Il premier incaricato libico Fayez Al Sarraj al Parlamento di Tobruk (Afp)

Atteso per oggi in Libia il voto di fiducia del Parlamento di Tobruk, riconosciuto dalla comunità internazionale, sul Governo di riconciliazione nazionale guidato dal premier incaricato Fayez Al Sarraj. In queste ore prosegue la discussione sul nuovo Esecutivo che terminerà con il voto secco in favore o contro la fiducia: è necessario il sostegno di 134 deputati su 200. Non si voterà per ogni singolo ministro, come previsto in un primo momento, e non ci sarà alcuna modifica della squadra di Governo. La votazione dei membri della Camera dei rappresentanti in esilio nella parte orientale del Paese era stata procrastinata domenica 21 febbraio ufficialmente a causa del ritardo con il quale il premier era giunto nel Parlamento per illustrare il programma di Governo dopo una riunione con l’inviato speciale dell’Onu per la Libia, Martin Kobler. Oggi Al Sarraj si trova in visita al Cairo dove è giunto ieri sera a bordo di un aereo privato alla testa di una delegazione composta da 11 membri per discutere della situazione nel suo Paese.
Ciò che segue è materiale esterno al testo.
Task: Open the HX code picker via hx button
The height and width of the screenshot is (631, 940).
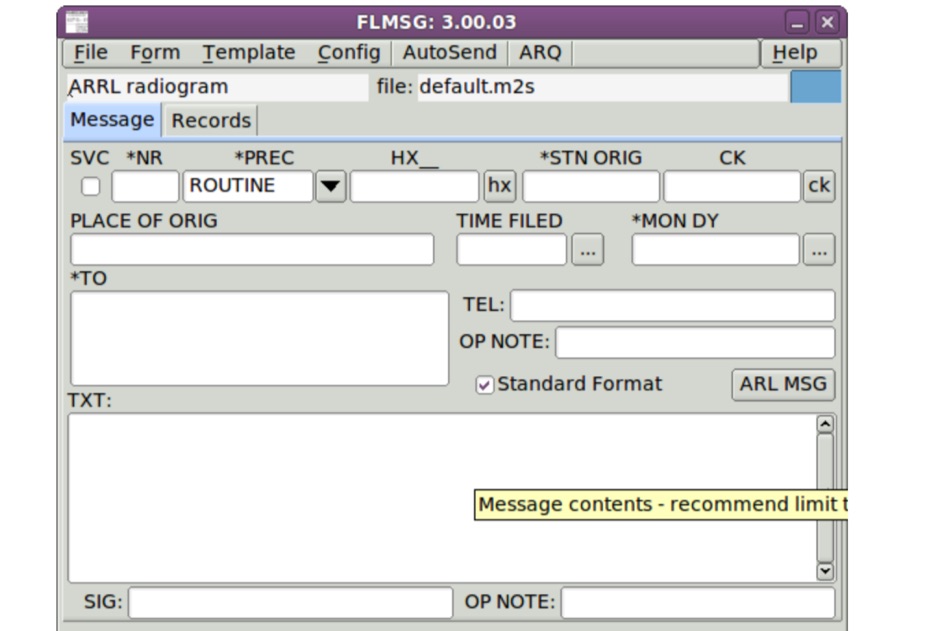Action: pos(499,185)
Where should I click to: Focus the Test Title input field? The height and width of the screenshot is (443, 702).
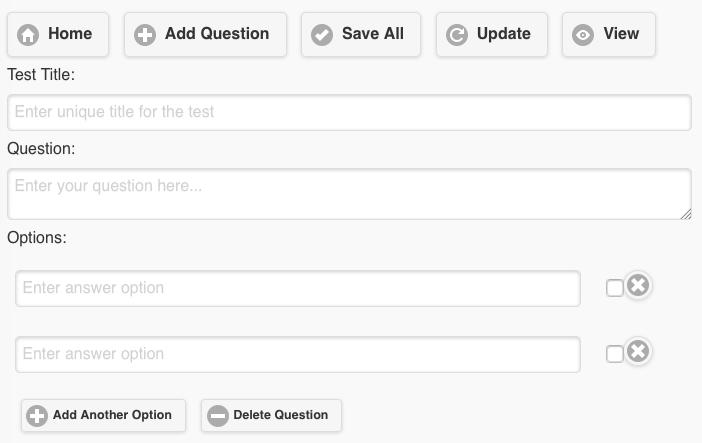(x=349, y=112)
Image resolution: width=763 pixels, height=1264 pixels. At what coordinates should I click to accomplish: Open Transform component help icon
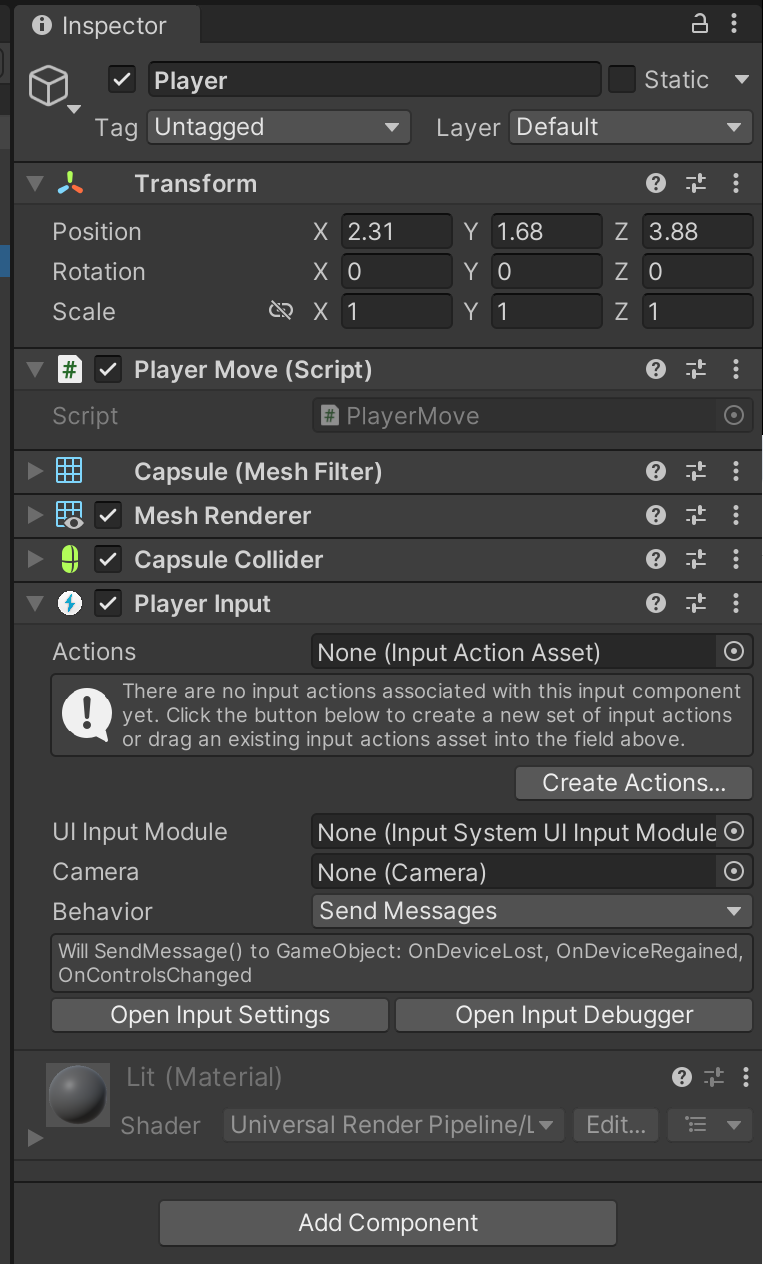pos(656,183)
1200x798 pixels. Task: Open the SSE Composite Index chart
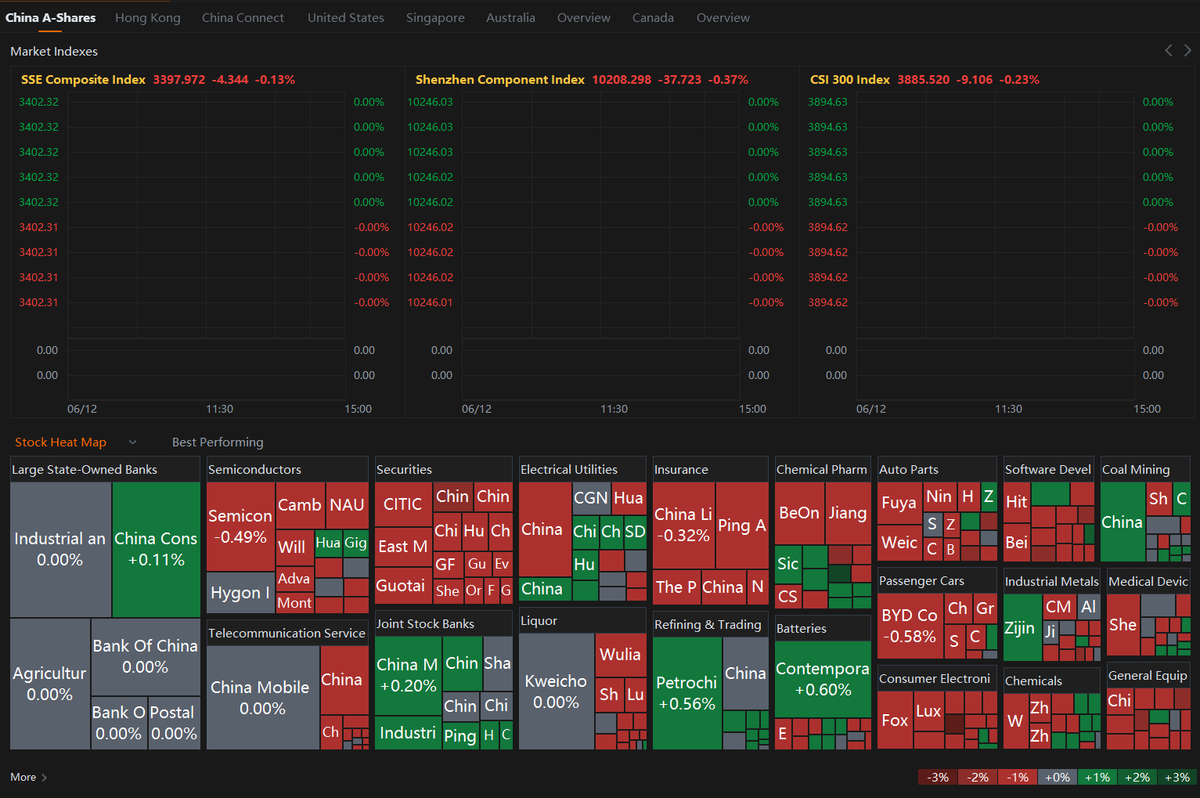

Nel frattempo, il presidente statunitense, Barack Obama, ha prorogato di un anno l’emergenza nazionale sulla Libia, dichiarata il 25 febbraio 2011, perché la situazione in quel Paese «continua a porre una minaccia inusuale e straordinaria alla sicurezza nazionale e alla politica estera degli Stati Uniti» si legge in una nota della Casa Bianca.